Thursday, January 14, 2010

Athena, On Parade

The Morning Joe Rebuttal for January 14th, 2010


Observations:


1) Mika, Elizabeth Warren, Hillary Clinton, Valerie Jarrett, Erin Burnett, Kathleen Sebelius, Today’s Ann Curry: every guest of consequence was female today and with all of the talk of Anne Kornblut's book documenting the glass ceiling, it appears Mika Brzezinski has other ideas. The powerhouse performance by Valerie Jarrett, shows an administration evolving and brings us hope that 2010 will have a new face to replace the 2009 sit on the sidelines and let the vacuum rule version. Hillary Clinton is always a powerhouse, and the tapping of Bill Clinton and George W. Bush, is an important step, even if artificial, to help the shouting men in opposing camps take a breath for a second, and remind a country what unity feels like.


This guest parade is not by design, but it’s a telling coincidence especially in the face of a disaster that the face of leadership today of all days had a female lead.


2) It can be said that real reform in our country has happened maybe twice in our generation’s adult life, since LBJ. Once when Ronald Reagan reformed how our income taxes worked, and once when George W. Bush reformed another country, Iraq. Some may want to argue about welfare reform, but we won’t see the effect of that reform until this first real recession since it’s inception plays out and see if we made life during difficult times better or worse.


That Bush wants to call prescription drug revisions on his watch reform, and that Obama is trotting out the word reform on his revision of health services should fall under FCPA “truth in advertising ” statutes. The reason that this is germane towards today’s conversation is the mandate in Massachusetts. Those people aren’t scaring the daylights out of Democrats because they want a Republican. It’s a referendum on the bait and switch that’s gone on for two years now by the Obama administration.

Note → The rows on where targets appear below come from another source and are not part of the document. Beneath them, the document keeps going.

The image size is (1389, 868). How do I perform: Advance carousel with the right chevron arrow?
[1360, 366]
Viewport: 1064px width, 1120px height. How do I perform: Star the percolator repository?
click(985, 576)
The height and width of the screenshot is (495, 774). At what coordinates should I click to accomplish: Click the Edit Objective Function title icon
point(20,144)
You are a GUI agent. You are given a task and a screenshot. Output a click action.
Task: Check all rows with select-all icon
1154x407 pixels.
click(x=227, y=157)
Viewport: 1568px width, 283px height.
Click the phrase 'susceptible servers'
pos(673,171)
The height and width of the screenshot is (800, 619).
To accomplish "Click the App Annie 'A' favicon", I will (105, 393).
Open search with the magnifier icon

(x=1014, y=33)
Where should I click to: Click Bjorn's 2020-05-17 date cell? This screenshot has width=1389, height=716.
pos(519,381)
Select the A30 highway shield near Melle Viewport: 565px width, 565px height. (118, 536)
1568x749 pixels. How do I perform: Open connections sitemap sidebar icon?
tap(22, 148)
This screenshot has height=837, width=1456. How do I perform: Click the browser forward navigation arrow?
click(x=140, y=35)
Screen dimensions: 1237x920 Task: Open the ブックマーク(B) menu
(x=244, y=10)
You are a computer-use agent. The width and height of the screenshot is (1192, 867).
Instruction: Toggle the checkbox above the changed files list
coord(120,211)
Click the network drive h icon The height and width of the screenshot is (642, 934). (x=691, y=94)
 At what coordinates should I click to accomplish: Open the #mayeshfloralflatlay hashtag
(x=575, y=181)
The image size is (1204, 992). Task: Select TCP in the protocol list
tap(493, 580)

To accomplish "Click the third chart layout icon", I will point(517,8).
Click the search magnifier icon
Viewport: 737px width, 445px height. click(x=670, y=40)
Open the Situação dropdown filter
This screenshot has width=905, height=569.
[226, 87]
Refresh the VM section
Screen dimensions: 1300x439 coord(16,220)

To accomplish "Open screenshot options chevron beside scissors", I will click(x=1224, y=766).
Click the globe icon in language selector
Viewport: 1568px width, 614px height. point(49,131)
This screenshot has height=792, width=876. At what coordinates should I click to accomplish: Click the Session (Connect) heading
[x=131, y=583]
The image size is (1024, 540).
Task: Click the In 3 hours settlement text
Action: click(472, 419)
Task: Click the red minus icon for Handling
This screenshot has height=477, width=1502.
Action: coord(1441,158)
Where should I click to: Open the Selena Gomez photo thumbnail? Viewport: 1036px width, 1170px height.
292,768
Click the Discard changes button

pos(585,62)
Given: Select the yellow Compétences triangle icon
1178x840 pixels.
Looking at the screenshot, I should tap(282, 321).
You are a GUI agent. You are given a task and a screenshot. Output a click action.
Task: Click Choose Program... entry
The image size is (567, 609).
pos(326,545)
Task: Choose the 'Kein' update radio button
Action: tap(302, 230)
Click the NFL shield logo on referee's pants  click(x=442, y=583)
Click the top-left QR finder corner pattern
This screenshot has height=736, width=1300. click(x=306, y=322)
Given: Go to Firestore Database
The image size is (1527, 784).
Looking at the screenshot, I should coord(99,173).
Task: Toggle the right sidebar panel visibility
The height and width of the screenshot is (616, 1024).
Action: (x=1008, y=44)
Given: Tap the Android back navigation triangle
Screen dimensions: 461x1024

The progressives feel baited by a promise of real reform, and are stunned that the Obama camp conceded the high ground without a fight.


There is some of the misleading activity still going on, with the anti trust repeal threats, the national exchange endorsement, the union meetings. But the verdict win or lose in Massachusetts is that Obama is wolf boy until proven otherwise. The ball is in your court.


2) The Warren interview appeared to be a fraction of its possible outcome. The chief missing element was not connecting the dots from the prized Andrew Ross Sorkin statement yesterday about “the greatest transfer of wealth in our lifetime". Let me remind you that part of the show’s mission has to be about finding consensus. That criticism for the ARS statement yesterday was about 6 months of omission of an obvious megatrend being very disturbing, to omit it again with both Warren and Jarrett today, I feel like you should give your paycheck back.


And this thing that Erin Burnett brought up about the scapegoating of the banks by the administration is indefensible. That’s like going to a Miami bank with Tony Montana standing outside with a machine gun, and saying you guys are fine laundering, its that drug dealer that’s the whole problem. The banks provided a necessary vehicle to the hedge funds in the market collapse that was a violation of their fiduciary responsibility by any version of universal law. The fact that they had lobbied our legislative bodies to legalize portions of the crime doesn’t make it OK, especially given the disastrous outcomes. The message at the end of the day is that there will always be Tony Montanas and hedge funds, but by being a bank you are expected by custodial provision to be high enough on the food chain to not make a problem exponentially worse for profit.


Erin’s usually the sharpest in the room on financial matters, but a great amount of care has to be levied to counterbalance what will be a white noise war coming from people on her right in the coming days, as they crouch into fox holes and will apparently try to put a lipstick anywhere that might help or at least distract their foes.


At the end of the day, Obama will win if the next bank is scared into saying we better get some proportion of all loans to domestic growth industries else we appear to be in need of rehab. I’d call it reform, but let’s keep expectations bounded by facts on the ground.